How was the Cineflix Productions series cast? Delicately.
Thuet and Zorich sorted through 84 former thieves, drug smugglers and other former prisoners to find six chef trainees and seven waiters for their Italian eatery. Alain Strati, vice-president of specialty TV and development at City parent Rogers Media, insists the ex-criminals are not rapists or murderers, and only served time for lesser crimes. One robbed a bank, but didn't shoot anyone, his probation officer assured the show's producers.
Still, the ex-cons' crimes did have victims. And some may well tune in to see a familiar face on screen. "That will happen. These are people, and some of them have had a difficult path," Strati says of risks City is taking in backing the series. The sympathy viewers may have for the 13 trainees, however, will come as they attempt to turn their lives around.
Thuet insists he looked for ex-cons willing to finally win in life when selecting his kitchen trainees. "I was looking in their eyes, at their competitiveness, whether they were willing to succeed," he recalls.
Overcoming drug addiction will be a major plot point in the City series. Thuet believes he knows that struggle. He should. He's been there. "I was an addict for 25 years," Thuet declares, before adding he has been sober since 2005. He insists he never missed a day of work during that period, but battled "demons" every step of the way. Key moments in the series include struggles by the ex-cons to follow Thuet and stay clean.
A passion for fine food and running restaurants turned his life around, Thuet says. So transmitting that same culinary passion to the ex-cons provides much of the series' drama, and social responsibility. "I know passion saves lives. If they can be as passionate, if they can understand my passion, then it will save them as well," he says.
Thuet and Zorich even attempt to catch their trainees when they stumble. One would-be chef was forced off the show and into a drug rehab program after he was caught on camera shooting up in the back of the kitchen. Zorich insists he had to leave the restaurant to keep three other angry ex-addicts in the kitchen from similarly falling prey to past bad habits.
"It's survival of the fittest. One had to go so three could stay happy," she explains.

================================

- What is required: Can you repeat, word for word, the part of the article about the ex-con restaurant series between "Thuet insists he" and "and stay clean.", inclusive?

- Supplied data:
================================

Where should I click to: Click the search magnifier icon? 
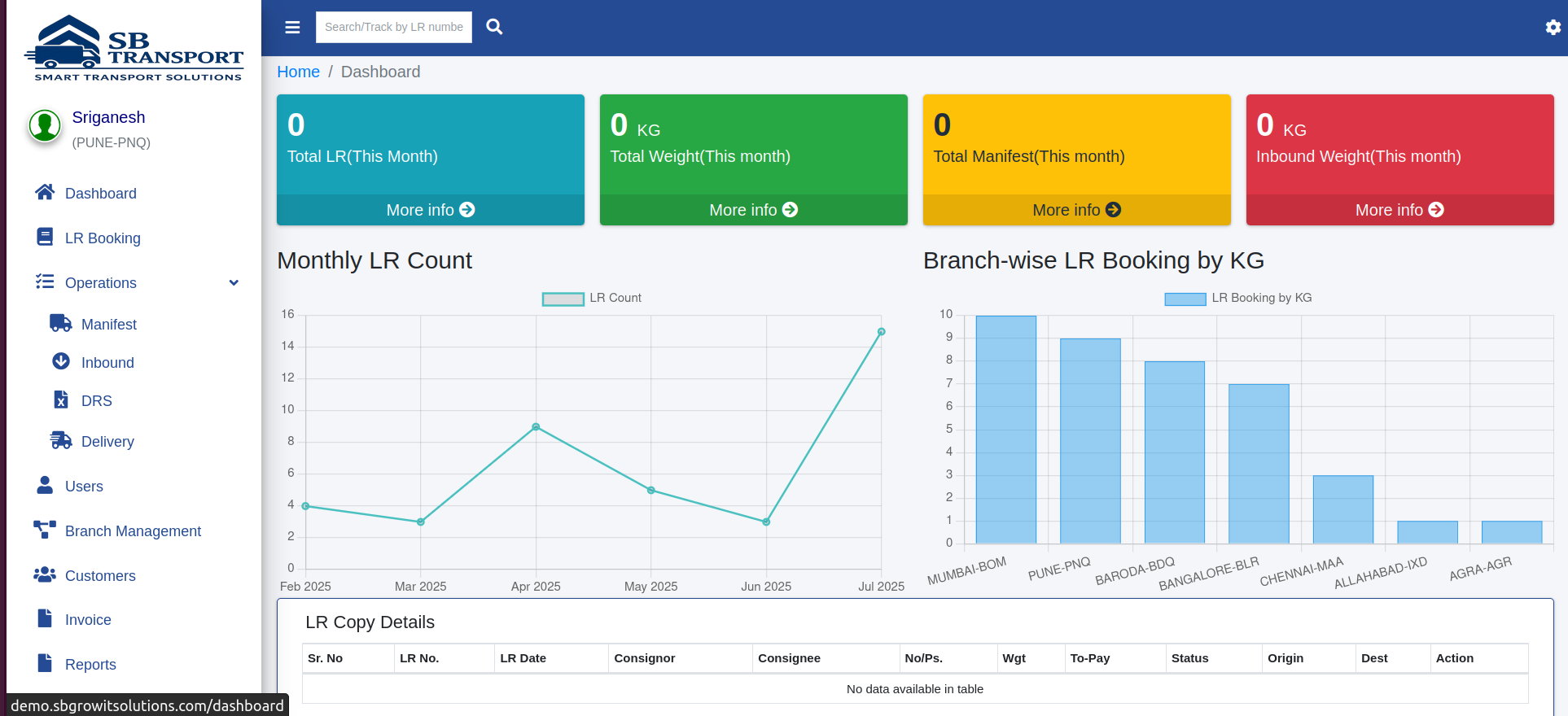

================================

- Result of the task:
Thuet insists he looked for ex-cons willing to finally win in life when selecting his kitchen trainees. "I was looking in their eyes, at their competitiveness, whether they were willing to succeed," he recalls.
Overcoming drug addiction will be a major plot point in the City series. Thuet believes he knows that struggle. He should. He's been there. "I was an addict for 25 years," Thuet declares, before adding he has been sober since 2005. He insists he never missed a day of work during that period, but battled "demons" every step of the way. Key moments in the series include struggles by the ex-cons to follow Thuet and stay clean.